======== Passage to read ========

In recognition of the 2035 Fund’s launch, the MLSC is proud to highlight the Broad Institute and Dr. Anthony Philippakis’ 2019 project involving the utilization of data-driven approaches to further research and identify trends in cardiovascular diseases.  

Dr. Philippakis, now a General Partner at Google Ventures, was Chief Data Officer at the Broad Institute when he and Bayer Pharmaceuticals approached the MLSC with an idea: to leverage large-scale health data and machine learning tools to develop new ways to identify people at risk of cardiac events.  

The MLSC awarded the team $750,000 through the MLSC’s Bits to Bytes program. This allowed the Broad and Bayer to use computational biology and machine learning to dive into large-scale UK Biobank data and develop new methods for identifying clinically relevant cardiovascular disease subsets. The cross-sector project leveraged a skilled team comprised of individuals with expertise in machine learning and cardiovascular disease biology, as well as a postdoctoral researcher funded by Bayer, bridging the gap between academia and industry to work toward a transformative impact on translational medicine.

======== Record extracts ========

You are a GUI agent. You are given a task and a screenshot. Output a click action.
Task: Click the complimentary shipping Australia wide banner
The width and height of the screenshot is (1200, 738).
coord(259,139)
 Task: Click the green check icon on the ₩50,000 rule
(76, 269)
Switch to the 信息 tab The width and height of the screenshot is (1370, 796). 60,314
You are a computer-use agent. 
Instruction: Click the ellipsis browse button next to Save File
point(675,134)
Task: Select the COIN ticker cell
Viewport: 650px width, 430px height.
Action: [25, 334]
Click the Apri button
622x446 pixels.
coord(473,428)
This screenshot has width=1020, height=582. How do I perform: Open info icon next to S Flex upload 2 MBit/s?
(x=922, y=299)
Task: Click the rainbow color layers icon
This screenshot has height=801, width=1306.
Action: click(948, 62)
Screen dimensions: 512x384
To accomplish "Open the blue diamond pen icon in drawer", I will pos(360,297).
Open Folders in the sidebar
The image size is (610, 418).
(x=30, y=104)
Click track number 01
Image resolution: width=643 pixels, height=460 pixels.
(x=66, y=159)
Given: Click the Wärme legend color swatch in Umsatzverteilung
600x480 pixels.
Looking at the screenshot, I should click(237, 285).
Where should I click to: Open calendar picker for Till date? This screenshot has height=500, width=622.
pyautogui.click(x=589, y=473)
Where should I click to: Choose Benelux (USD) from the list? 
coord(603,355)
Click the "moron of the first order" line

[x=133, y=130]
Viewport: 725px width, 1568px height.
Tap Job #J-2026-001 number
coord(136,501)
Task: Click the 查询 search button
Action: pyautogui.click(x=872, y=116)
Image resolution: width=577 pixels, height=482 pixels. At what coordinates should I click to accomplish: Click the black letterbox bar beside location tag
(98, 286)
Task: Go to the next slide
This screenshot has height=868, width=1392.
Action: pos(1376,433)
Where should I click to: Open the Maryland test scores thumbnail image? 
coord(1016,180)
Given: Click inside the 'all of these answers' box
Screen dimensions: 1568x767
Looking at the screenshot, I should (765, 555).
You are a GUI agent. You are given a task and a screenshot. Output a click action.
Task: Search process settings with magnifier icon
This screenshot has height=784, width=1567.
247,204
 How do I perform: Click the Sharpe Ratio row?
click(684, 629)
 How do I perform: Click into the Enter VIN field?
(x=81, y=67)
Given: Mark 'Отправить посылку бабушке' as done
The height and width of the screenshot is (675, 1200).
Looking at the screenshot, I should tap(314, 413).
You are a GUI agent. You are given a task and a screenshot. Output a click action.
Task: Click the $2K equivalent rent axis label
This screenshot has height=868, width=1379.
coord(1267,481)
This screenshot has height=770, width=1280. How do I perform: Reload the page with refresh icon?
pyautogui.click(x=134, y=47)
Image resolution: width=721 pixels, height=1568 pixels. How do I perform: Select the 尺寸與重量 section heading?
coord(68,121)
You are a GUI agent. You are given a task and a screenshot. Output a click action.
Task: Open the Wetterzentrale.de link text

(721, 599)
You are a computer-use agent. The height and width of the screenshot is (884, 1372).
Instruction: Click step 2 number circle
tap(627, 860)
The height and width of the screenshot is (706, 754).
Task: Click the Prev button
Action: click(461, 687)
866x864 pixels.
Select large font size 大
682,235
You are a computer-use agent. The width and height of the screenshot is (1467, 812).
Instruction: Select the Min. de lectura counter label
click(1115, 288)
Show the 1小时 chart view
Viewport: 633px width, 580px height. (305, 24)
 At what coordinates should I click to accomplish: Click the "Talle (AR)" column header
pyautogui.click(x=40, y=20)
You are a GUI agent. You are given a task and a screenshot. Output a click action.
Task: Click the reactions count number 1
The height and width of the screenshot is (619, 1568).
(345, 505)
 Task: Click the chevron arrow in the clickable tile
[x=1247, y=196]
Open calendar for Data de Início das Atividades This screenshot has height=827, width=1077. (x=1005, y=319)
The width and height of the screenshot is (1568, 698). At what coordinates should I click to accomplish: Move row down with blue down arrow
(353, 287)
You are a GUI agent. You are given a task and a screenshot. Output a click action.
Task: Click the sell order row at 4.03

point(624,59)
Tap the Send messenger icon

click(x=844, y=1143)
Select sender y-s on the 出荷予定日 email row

========

§ Your goal
Pick up the passage on the MLSC-funded cardiovascular data project where it stops and continue it.

§ Response to this exercise
Despite recent advances in the management of cardiovascular diseases, conditions continue to account for substantial costs for patients suffering from these associated diseases. According to the U.S. Centers for Disease Control and Detection, heart disease is the leading cause of death for people of most racial and ethnic groups in the United States. Furthermore, in the United States, one person dies every 34 seconds from cardiovascular disease.  

The project team set out to refine the way cardiovascular diseases are classified, while developing open-source tools that would be made available for other researchers to use in the creation of new products and therapies worldwide. By utilizing both machine learning and cloud computing, the team could broaden understanding of disease risk while improving patient categorization, treatment pathways, and clinical trial design.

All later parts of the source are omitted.